Stephen J. Turnbull wrote:
On Tue, Apr 24, 2012 at 12:31 PM, Mark Sapiro <mark@msapiro.net> wrote:
There already is a plain text mbox format archive at archives/private/LISTNAME.mbox/LISTNAME.mbox that contains the entire list archive.
I forget, have headers been cleaned out? Patricia might want to nuke all the "Received" headers from the "very old" mbox file, for example, which would save considerable space. This would require splitting the current mbox file and rebuilding the archives (thus changing message sequence numbers and URLs).
No, The LISTNAME.mbox file contains the entire message. Some headers may have been removed by pipeline handlers such as Cleanse and CleanseDKIM or manipulated or added by CookHeaders, but except in the case of anonymous lists with fairly recent Mailman, Received: headers are still there.
If you want a fairly sanitized mailbox with most non-essential headers removed, you can always concatenate the periodic .txt (or .txt.gz, but you can't directly concatenate those) files, or you can just keep those files and nuke the rest of the pipermail structure for the unwanted periods.
E.g. a typical archive for a list with the default monthly archive may have an archives/private/LISTNAME/ directory, and in it for a typical month a yyyy-Month directory containing the HTMLized messages and monthly indices, a yyyy-Month.txt and possibly a yyy-Month.txt.gz files containing messages with minimal headers after scrubbing of attachments.
There will also be a archives/private/LISTNAME/attachments/ directory with subdirectories by date of the form yyyymmdd containing scrubbed attachments.
One could simply remove the unwanted archives/private/LISTNAME/yyyy-Month directories and maybe or maybe not the archives/private/LISTNAME/attachments/yyyymmdd/ directories leaving the text files which are already linked from the TOC page. This leaves dead links for the removed Months' Pipermail archives, but that may be OK.
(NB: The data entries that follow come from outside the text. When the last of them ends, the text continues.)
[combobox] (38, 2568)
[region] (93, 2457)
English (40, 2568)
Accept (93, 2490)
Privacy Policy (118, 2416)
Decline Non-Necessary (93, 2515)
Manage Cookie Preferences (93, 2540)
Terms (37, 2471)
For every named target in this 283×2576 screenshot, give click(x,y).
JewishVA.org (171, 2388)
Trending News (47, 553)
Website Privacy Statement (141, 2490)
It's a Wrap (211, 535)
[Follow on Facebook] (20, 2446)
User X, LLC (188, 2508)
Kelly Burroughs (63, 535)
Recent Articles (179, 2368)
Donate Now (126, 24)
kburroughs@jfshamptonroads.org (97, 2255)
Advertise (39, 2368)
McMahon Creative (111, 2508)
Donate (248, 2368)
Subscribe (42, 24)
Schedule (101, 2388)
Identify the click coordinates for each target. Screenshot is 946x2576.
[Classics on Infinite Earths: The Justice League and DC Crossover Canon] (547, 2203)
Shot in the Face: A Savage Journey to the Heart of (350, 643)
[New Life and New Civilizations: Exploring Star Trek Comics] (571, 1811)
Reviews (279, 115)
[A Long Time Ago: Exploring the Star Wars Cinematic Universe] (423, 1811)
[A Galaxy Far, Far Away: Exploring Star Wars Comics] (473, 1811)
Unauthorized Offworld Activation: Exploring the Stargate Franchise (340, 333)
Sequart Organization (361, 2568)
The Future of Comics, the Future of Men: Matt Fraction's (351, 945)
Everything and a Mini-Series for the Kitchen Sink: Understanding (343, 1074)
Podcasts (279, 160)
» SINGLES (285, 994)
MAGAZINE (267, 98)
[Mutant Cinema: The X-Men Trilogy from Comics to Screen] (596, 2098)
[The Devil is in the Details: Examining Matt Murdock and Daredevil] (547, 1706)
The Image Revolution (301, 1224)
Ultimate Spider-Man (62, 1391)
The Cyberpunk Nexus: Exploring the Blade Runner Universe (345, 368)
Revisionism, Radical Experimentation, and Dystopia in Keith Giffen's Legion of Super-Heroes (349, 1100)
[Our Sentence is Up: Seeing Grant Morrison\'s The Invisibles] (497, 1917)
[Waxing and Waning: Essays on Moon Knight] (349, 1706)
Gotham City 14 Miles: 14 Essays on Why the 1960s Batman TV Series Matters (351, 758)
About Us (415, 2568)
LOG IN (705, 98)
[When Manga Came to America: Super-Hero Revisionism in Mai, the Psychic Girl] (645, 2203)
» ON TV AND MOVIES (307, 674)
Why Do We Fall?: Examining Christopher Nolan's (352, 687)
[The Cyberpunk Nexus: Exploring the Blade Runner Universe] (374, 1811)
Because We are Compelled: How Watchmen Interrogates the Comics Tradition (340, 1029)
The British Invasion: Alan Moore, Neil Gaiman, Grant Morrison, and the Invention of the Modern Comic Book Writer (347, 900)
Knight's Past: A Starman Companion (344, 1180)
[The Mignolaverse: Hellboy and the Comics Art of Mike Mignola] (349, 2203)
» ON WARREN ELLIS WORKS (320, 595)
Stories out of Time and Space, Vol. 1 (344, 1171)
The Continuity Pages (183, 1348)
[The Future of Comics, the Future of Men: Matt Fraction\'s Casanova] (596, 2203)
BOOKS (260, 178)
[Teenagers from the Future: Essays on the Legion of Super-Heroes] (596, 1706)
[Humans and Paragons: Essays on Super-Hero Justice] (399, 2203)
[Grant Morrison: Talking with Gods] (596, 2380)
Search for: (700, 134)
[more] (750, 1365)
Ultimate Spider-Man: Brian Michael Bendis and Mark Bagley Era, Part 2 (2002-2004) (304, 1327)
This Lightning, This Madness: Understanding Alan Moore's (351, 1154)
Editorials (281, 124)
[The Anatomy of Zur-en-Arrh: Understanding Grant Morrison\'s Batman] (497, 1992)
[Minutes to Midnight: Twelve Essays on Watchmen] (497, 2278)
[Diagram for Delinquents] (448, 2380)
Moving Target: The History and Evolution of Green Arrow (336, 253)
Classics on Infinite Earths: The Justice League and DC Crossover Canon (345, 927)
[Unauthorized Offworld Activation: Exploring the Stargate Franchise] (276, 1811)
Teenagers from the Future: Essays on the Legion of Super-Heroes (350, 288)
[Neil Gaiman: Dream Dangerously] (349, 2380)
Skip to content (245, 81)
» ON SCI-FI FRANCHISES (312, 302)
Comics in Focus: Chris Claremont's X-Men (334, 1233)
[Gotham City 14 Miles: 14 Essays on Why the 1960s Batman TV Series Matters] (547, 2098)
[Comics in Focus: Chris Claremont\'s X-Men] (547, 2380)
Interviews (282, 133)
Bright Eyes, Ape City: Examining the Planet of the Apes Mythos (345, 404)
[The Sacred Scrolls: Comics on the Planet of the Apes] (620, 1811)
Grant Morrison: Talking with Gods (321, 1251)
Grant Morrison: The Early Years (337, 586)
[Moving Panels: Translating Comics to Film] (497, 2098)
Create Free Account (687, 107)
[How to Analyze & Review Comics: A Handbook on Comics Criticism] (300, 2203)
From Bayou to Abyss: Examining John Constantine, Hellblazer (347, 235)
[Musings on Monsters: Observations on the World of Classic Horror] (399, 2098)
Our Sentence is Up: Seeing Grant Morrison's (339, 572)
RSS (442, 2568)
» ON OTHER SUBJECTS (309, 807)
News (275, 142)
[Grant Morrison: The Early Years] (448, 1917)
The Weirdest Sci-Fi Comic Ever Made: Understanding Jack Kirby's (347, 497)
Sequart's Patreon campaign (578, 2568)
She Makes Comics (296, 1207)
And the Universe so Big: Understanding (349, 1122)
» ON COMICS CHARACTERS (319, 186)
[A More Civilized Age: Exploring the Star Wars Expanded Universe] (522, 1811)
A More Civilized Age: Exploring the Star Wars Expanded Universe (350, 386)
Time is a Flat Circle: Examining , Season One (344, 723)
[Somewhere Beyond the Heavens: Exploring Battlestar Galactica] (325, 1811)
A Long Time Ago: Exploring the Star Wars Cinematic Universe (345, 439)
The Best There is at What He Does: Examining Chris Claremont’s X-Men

Another potential space saver if your lists have a lot of scrubbed attachments and the list is digestable and its scrub_nondigest setting is the default No is that there will generally be two copies of each scrubbed attachment in the attachments/ directory, one scrubbed as the message was archived and one scrubbed from the digest. These have names like name.ext and name-0001.ext. The tricky part is you don't know which of these names is referenced by the archived message and which was referenced in the plain format difest. Typically, the archived message will reference the name.ext file and the digest the name-0001.ext file, but when a digest is triggered on size, it may reference a name.ext file and the archived message the name-0001.ext file.
Note that simply rebuilding the archive with bin/arch --wipe will eliminate duplicate stored attachments.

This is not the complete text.